A doctor's thoughts on the patient experience (applicable to all teams)
By Mark Hurst • Jun 13, 2014
An emergency doctor gets hit by a car while on a business trip, receives indifferent treatment at the local hospital, and years later is still struggling to recover.
Writing in HealthAffairs about the incident (the whole column is an excellent read), Charlotte Yeh argues that the guiding principle in healthcare should be "to know the patient, hear the patient, and respond to what matters to the patient. It should make no difference where you practice; any provider can do this. [We] can’t hide behind the excuses of 'we're too busy' or 'it's too chaotic' to avoid connecting with every patient." Her patient experience shows that that's not the case today.

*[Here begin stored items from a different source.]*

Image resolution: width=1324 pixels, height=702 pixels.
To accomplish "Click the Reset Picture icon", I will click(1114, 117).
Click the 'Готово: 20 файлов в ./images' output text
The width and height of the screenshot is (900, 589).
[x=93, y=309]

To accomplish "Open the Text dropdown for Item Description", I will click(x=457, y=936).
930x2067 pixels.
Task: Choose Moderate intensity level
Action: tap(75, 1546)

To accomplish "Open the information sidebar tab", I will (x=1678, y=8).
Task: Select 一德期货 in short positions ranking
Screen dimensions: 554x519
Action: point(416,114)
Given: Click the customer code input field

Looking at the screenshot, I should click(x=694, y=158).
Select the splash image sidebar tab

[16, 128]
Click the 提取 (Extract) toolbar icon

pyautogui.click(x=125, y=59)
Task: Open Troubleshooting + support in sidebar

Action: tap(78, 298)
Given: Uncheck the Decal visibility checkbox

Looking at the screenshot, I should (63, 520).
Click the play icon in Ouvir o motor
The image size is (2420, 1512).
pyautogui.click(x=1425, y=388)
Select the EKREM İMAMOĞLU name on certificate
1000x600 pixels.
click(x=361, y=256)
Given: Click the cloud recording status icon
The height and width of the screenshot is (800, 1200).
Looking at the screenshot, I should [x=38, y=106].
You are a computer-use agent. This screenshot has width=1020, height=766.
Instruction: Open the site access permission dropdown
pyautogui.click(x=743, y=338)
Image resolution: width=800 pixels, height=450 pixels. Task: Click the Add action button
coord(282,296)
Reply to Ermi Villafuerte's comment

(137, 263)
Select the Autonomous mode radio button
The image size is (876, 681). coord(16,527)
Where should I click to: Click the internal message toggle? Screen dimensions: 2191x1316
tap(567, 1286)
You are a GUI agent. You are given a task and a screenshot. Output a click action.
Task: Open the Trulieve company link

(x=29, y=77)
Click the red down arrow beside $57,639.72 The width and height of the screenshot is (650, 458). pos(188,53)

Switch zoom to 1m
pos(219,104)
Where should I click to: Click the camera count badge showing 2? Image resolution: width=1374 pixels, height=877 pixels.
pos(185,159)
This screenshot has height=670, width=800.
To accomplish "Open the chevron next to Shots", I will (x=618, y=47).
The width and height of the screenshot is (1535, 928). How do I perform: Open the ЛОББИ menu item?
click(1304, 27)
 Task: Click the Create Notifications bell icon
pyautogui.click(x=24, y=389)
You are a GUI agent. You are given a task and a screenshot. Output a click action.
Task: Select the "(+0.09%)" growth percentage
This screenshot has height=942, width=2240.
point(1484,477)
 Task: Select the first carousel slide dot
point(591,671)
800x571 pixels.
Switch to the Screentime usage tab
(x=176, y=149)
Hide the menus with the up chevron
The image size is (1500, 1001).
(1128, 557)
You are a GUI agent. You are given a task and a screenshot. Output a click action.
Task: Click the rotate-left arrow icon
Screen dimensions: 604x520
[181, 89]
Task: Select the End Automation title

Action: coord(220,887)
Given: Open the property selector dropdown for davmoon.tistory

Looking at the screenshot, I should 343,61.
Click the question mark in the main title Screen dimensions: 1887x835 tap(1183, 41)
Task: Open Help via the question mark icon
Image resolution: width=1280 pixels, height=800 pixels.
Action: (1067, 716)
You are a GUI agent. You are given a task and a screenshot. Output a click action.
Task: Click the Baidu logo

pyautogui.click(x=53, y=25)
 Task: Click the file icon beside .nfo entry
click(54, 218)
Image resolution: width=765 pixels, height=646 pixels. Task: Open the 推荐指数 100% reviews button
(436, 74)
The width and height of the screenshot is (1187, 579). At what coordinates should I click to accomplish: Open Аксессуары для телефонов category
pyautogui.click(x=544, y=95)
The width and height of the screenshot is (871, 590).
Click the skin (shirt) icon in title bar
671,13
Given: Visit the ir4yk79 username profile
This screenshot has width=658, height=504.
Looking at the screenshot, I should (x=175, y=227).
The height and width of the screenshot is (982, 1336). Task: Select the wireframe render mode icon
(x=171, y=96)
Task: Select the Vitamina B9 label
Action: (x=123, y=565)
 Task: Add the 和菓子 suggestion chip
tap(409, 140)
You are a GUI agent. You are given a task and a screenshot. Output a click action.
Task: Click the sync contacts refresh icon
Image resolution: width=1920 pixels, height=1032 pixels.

Replace "patient" with "customer" and this becomes applicable to any organization today.
Make the same replacement here:
We have become test-happy and technology-powered. These tools may provide us with good data on the patient, but this doesn’t mean we’re serving the good of the patient.
Sound familiar? Connecting with customers has to be more than just automated, check-the-box solutions.
For the health care industry in particular, Yeh suggests reconsidering how we define "good":
Despite some national consensus on quality metrics, we have continued struggling to measure “the good of the patient.” Still, quality metrics cannot alone advance the good of the patient. Focusing on clinical measures in particular is not enough as long as other measures that focus on patient-desired outcomes are ignored. If we don’t understand what patients’ expectations are, we can’t engage patients effectively in their care.
Read Yeh's story here. Also, be super-careful crossing the street.